** BEGIN **
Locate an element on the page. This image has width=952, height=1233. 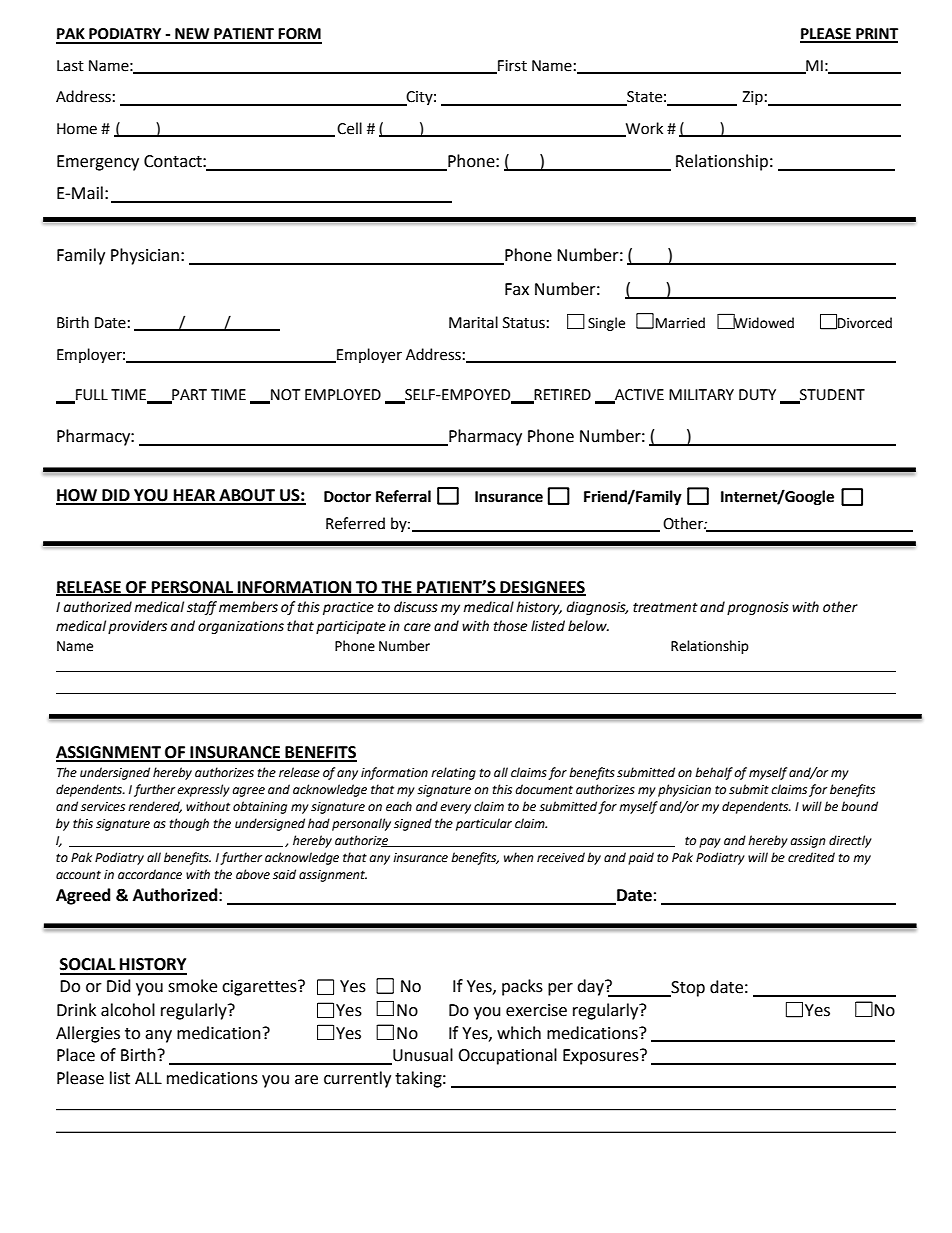
Stop is located at coordinates (687, 989).
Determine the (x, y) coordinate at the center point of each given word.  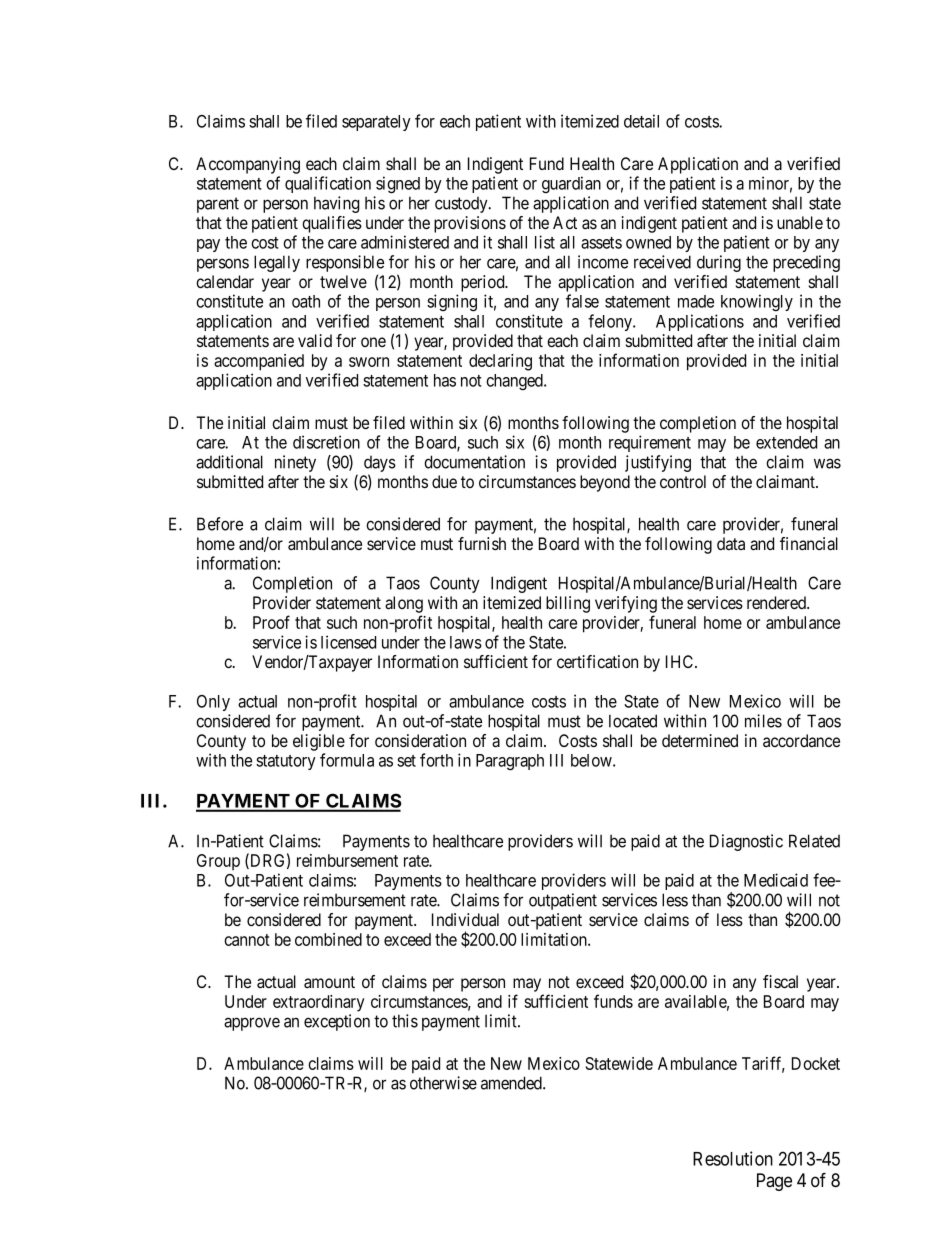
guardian (571, 184)
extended (786, 442)
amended (512, 1083)
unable (800, 222)
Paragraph (510, 762)
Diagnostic (746, 842)
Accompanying (248, 165)
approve (252, 1024)
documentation (474, 462)
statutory (286, 762)
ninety (295, 463)
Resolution (733, 1158)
** END **
— TASK —
Reproduce the records above word for word, leaving out the pictures.

— EXPECTED ANSWER —
Locate an element on the page. This image has width=952, height=1233. 
Stop is located at coordinates (687, 989).
Determine the (x, y) coordinate at the center point of each given word.  
guardian (571, 184)
extended (786, 442)
amended (512, 1083)
unable (800, 222)
Paragraph (510, 762)
Diagnostic (746, 842)
Accompanying (248, 165)
approve (252, 1024)
documentation (474, 462)
statutory (286, 762)
ninety (295, 463)
Resolution (733, 1158)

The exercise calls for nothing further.